> _TEXTE_:

══════════════════════════════

Les débuts d’une légalisation

Au Canada comme aux États-Unis, la psylocibine est classifiée comme une drogue n’ayant aucun bénéfice médical, et donc sujet à l’interdiction complète par les autorités. Ainsi, la psilocybine et – son auxiliaire la psilocine – font l’objet d’un contrôle international en vertu des Conventions de Contrôle des Drogues des Nations Unies et, au Canada, en vertu de la Loi réglementant certaines drogues et autres substances (LRCDAS).

Cependant, à la lumière des effets stupéfiants des résultats médicaux, quelques villes américaines, voire quelques États commencent à lever l’interdit. AInsi, Denver et Oakland seraient devenues les deux premières villes à décriminaliser le champignon magique. Les mesures mises en place ont mis fin aux investigation et aux pénalités liées à la posessession d’enthéogènes comme certains champignons hallucinogènes, certains cactus et la plante iboga.

Au Canada, la psylocibine est encore au registre des substances interdites. En janvier 2023, Santé Canada a donné son approbation pour l’usage de psilocybine à des fins thérapeutiques dans le cadre de son Programme accès spécial. La clinique Roots To Thrive, en Colombie-Britannique, à été le premier centre de santé au pays à offrir légalement une thérapie de groupe à la psilocybine.

Peu après, nn mai 2022, un premier patient au Québec a été traité avec la psilocybine. Toutefois, toute autre consommation au Canada, y compris pour le microdosing, demeure interdite. La pratique du microdosing consiste à prendre, selon un horaire strict, des doses minuscules pour des périodes de plusieurs mois. Très populaire dans la Silicon Valley, la pratique est notoirement encouragée par certains podcasteurs et personnalités américaines.

══════════════════════════════

> _DONNÉES FOURNIES_:
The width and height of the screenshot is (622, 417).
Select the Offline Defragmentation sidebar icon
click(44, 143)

══════════════════════════════

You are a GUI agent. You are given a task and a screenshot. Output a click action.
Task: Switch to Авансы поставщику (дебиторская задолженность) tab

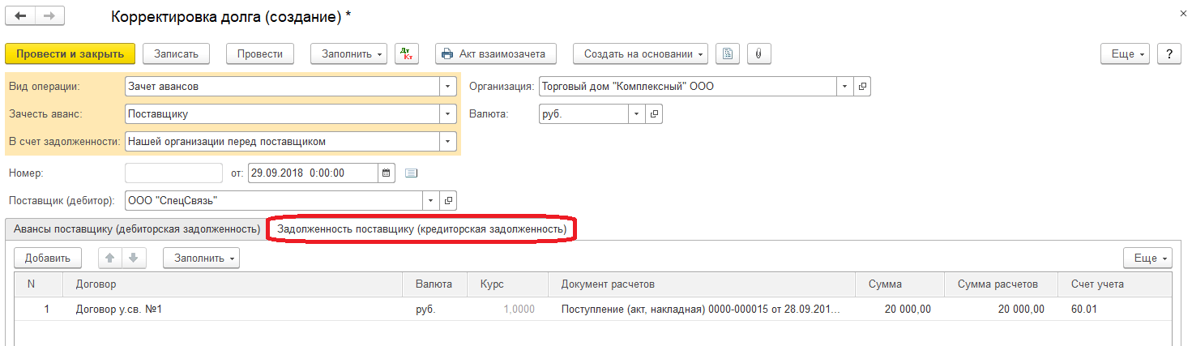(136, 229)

══════════════════════════════

> _EXERCICES PROPOSÉS_:
A. Relevez tous les enthéogènes que le texte sur la psilocybine donne en exemple.
B. Recopiez le texte sur la psilocybine de « Cependant, à la » à « la plante iboga. » en remplaçant « Denver » par « Portland ».
La liste ne sert pas pour ce travail.

> _VOS RÉPONSES_:
A.
- certains champignons hallucinogènes
- certains cactus
- la plante iboga

B.
Cependant, à la lumière des effets stupéfiants des résultats médicaux, quelques villes américaines, voire quelques États commencent à lever l’interdit. AInsi, Portland et Oakland seraient devenues les deux premières villes à décriminaliser le champignon magique. Les mesures mises en place ont mis fin aux investigation et aux pénalités liées à la posessession d’enthéogènes comme certains champignons hallucinogènes, certains cactus et la plante iboga.